Hints, Tips & Advice

Super Foods for the Elderly

When I was a boy growing up in the fifties and sixties there were two food groups, steak and Wheaties. We ate the steak because our parents told us to (my dad told me to eat steak and eggs before every basketball game – once I stopped doing that I jumped 12” higher) and I ate Wheaties because, well, we all wanted to be just like the cover focus, Bob Richards, and Olympian.

Today, I’m not only wiser, I’m older (the two don’t always go hand-in-hand). Both those points just seem to happen without even trying, yet along with age and wisdom comes a need to alter some important areas of our lives; such as what we eat. As we all know, aging changes our bodies and malnutrition is one of the negative affects of not paying close enough attention to the needs of our changing metabolism.

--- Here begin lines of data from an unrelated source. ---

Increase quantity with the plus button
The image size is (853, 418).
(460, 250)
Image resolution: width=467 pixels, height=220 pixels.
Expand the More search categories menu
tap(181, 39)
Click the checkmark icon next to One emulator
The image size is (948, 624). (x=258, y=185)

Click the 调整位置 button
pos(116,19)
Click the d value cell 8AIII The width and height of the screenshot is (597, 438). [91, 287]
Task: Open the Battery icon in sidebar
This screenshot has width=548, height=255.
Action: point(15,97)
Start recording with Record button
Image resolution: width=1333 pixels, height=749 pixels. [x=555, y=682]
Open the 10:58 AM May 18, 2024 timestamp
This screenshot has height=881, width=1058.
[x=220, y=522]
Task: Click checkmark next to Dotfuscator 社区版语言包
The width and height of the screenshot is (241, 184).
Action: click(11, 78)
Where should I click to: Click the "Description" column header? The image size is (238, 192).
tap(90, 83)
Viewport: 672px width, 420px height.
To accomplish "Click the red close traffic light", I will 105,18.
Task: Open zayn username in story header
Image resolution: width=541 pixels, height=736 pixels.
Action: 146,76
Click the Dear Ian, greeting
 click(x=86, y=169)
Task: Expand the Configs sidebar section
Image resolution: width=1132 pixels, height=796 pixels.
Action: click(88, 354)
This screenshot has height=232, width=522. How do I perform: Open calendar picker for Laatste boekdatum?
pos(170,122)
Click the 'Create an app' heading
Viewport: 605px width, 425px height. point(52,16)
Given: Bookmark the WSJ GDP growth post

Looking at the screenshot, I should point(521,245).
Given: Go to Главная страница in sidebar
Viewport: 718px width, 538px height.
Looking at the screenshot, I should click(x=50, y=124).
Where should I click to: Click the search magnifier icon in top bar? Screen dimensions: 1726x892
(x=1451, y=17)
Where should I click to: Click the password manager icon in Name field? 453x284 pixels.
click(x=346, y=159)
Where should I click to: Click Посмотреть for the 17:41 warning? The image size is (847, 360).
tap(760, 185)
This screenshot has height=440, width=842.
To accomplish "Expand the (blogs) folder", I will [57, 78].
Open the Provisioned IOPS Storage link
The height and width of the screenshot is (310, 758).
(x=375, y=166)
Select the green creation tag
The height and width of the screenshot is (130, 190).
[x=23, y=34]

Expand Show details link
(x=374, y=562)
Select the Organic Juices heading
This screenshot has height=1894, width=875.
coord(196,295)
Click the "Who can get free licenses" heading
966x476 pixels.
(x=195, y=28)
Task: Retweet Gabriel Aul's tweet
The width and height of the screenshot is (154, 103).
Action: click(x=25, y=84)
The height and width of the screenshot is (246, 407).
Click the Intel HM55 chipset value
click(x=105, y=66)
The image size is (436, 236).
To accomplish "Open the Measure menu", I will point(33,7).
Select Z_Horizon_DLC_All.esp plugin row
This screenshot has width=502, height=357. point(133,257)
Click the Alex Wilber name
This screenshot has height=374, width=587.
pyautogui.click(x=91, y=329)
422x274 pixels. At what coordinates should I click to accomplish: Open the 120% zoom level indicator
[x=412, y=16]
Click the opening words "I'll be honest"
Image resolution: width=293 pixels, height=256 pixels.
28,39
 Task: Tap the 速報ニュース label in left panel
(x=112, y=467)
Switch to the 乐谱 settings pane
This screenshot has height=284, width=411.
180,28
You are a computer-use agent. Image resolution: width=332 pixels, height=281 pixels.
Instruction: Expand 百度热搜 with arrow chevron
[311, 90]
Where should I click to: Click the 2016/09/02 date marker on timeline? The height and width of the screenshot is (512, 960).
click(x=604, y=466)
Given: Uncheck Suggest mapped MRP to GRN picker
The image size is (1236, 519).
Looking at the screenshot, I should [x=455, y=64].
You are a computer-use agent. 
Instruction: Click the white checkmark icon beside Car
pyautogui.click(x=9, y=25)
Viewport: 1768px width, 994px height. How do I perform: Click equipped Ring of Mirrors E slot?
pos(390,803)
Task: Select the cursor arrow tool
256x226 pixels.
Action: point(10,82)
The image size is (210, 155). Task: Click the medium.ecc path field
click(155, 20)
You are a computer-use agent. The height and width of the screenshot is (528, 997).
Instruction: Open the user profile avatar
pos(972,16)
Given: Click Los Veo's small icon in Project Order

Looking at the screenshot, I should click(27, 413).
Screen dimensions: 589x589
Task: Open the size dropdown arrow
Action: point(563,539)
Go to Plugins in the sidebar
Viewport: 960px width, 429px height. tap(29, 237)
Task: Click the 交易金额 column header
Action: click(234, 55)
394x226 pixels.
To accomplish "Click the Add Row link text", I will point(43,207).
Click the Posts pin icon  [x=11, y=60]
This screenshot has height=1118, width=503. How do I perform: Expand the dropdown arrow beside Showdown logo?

Aging also affects our teeth, which in turn can affect what we choose to eat. Aging often impacts the number of medications we ingest, which can in turn affect how our bodies interact with certain food groups. As it turns out, there are many areas of the aging process that are directly affected by aging and most of those areas can be positively influenced if we just choose to eat better.

So let’s review some of the super foods that can stave off the affects of old age.

Super foods:

  1. Salmon. Way at the top of everyone’s list. These cold-water fish are high in Omega-3 essential fatty oils which can control the amount of triglycerides in your blood stream, reducing LDL (bad cholesterol) and improving HDL (good cholesterol). Other Omega-3 fish are tuna, sardines, and mackerel.
  2. Oranges. High in vitamin C, which is a useful antioxidant. Oranges can help ward off kidney stones as well as improves cellular health.
  3. Milkshakes (Yeah!!!). Really, if made with low-fat milk and low-fat ice cream, the vitamin D and calcium in this great drink can help to maintain bone strength; something all elders fear, especially as the risk of falling increases with age.
  4. Broccoli. For anyone who has either suffered from prostate issues or is concerned about that type of illness, broccoli, if used regularly, can reduce the risk of prostate cancer by as much as 30% (www.seniorhomeblog, Nov. 26, 2012).
  5. Dark leafy greens, such as spinach, arugula, kale, Swiss chard, etc. All help to reduce blood pressure by increasing potassium levels in the blood.

There are many other foods, such as yogurt, carrots, almonds and walnuts, and even butter, that can improve the way your body processes food into nutrition. The point is, as you age, you change. As you change, so must your diet change. The old days of eating chips before a meal, having a big steak with mashed potatoes dripping with sour cream or a huge bowl of pasta a couple of nights a week are gone.

Portions must be smaller, food groups must change, and our attitude about foods must become healthier. It can actually be fun to learn and try new foods . . . Give it a whirl!